The closest genuine document to a “letter of transit” is probably a “laissez-passer,” a safe conduct issued for one-way travel to the issuing country, sometimes for humanitarian reasons, but also to allow diplomats of newly enemy nations to leave after war is declared. But the actual letter of transit exists only in fiction, invented, seemingly quite casually, for the play and then adopted by Howard Koch in his mad scramble to concoct a screenplay for Casablanca, writing pages nearly as fast as they could be filmed. As the Peter Lorre character says, these letters would get the bearers out of the country: “Cannot be rescinded, not even questioned.” All well and good, but—he also says, in his exotic middle-European accent, that they’re “signed by General deGaulle.” Why, we are left to wonder, would the occupying Germans or even the collaborationist Vichy government care in the slightest about papers signed by deGaulle, who by late 1941 was in exile outside London?

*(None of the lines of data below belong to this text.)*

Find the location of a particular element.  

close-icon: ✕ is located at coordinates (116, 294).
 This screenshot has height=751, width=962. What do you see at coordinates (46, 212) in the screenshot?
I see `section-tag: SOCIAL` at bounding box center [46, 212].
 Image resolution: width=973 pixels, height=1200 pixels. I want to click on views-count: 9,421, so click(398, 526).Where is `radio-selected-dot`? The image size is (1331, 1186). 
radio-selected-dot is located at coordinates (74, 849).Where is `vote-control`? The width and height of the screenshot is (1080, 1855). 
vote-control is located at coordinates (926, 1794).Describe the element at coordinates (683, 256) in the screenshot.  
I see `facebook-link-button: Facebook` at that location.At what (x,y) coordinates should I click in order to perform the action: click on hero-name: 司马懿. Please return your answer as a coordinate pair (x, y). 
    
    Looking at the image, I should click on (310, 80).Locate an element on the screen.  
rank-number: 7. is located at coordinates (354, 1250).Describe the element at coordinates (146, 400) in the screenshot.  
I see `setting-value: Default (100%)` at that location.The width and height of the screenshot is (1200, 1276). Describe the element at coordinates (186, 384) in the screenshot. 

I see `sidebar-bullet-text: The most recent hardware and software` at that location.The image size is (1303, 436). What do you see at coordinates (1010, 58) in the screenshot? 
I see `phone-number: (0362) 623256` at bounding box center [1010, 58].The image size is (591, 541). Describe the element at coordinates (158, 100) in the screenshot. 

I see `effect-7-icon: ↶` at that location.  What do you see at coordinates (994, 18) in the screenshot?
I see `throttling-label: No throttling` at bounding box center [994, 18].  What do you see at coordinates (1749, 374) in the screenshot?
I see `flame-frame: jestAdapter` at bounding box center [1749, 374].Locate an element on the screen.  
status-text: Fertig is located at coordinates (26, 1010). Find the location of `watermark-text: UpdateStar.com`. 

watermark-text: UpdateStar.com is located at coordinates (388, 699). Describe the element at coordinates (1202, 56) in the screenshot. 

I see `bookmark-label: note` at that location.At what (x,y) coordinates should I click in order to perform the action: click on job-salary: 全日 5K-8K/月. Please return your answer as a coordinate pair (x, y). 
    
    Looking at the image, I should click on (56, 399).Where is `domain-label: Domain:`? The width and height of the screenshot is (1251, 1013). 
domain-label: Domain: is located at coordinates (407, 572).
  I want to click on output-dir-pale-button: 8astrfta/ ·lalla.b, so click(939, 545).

The printed screenplay suggests maybe he was supposed to say “Marshal Weygand,” a Vichy official of the time, though that’s hard to mistake for deGaulle. But c’mon—like it matters.
Travel documents are interwoven into the fabric of the film. In the first line of spoken dialogue, the police dispatcher describes the murder of two German couriers carrying the letters of transit. The opening narration also highlights the importance of exit visas—which are uncommon but real, often used by governments such as Saudi Arabia and Uzbekistan who fear emigration. In 1940s unoccupied France, exit visas were indeed difficult to acquire because nations such as Spain and especially Portugal were continually changing their requirements, opening and closing their borders, frustrating people who desperately wanted to flee to the promise of the New World. The first 10 minutes of the film are filled with talk of exit visas, letters of transit, and the immortal “Can I see your papers?” leading to a man shot in the street rather than betray the Free France literature in his pocket.
The rest of the film is an increasingly intense search for those letters, against a backdrop of desperation; a line cut from the final version has a beautiful woman telling an older man “It used to take a villa at Cannes, or the very least, a string of pearls. Now all I ask is an exit visa.” We know, of course, that the letters are in Sam’s piano as he plays “As Time Goes By” first for Ilsa and then for Rick, before they are ultimately used on that suspiciously rainy runway.
The play was written in 1940, though rarely produced; the screenplay in 1942 and the film released the following January, nominated for 8 Academy Awards and winning for Best Picture, Director, and for the screenplay. At that time, international travel had become difficult at best, dangerous or impossible or prohibited at worst, and which side of a shifting border you were on could be a life- or-death matter, so it’s little wonder there’s a fascination here with the idea of a magical document, a few words on the right paper that could mean escape, freedom, a new life.
So this is a story about words and movement: letters and visas, lies told and plans made on a tarmac, the end of regained love and the beginning of a beautiful friendship. Words written and spoken that help us to move, and that move us still.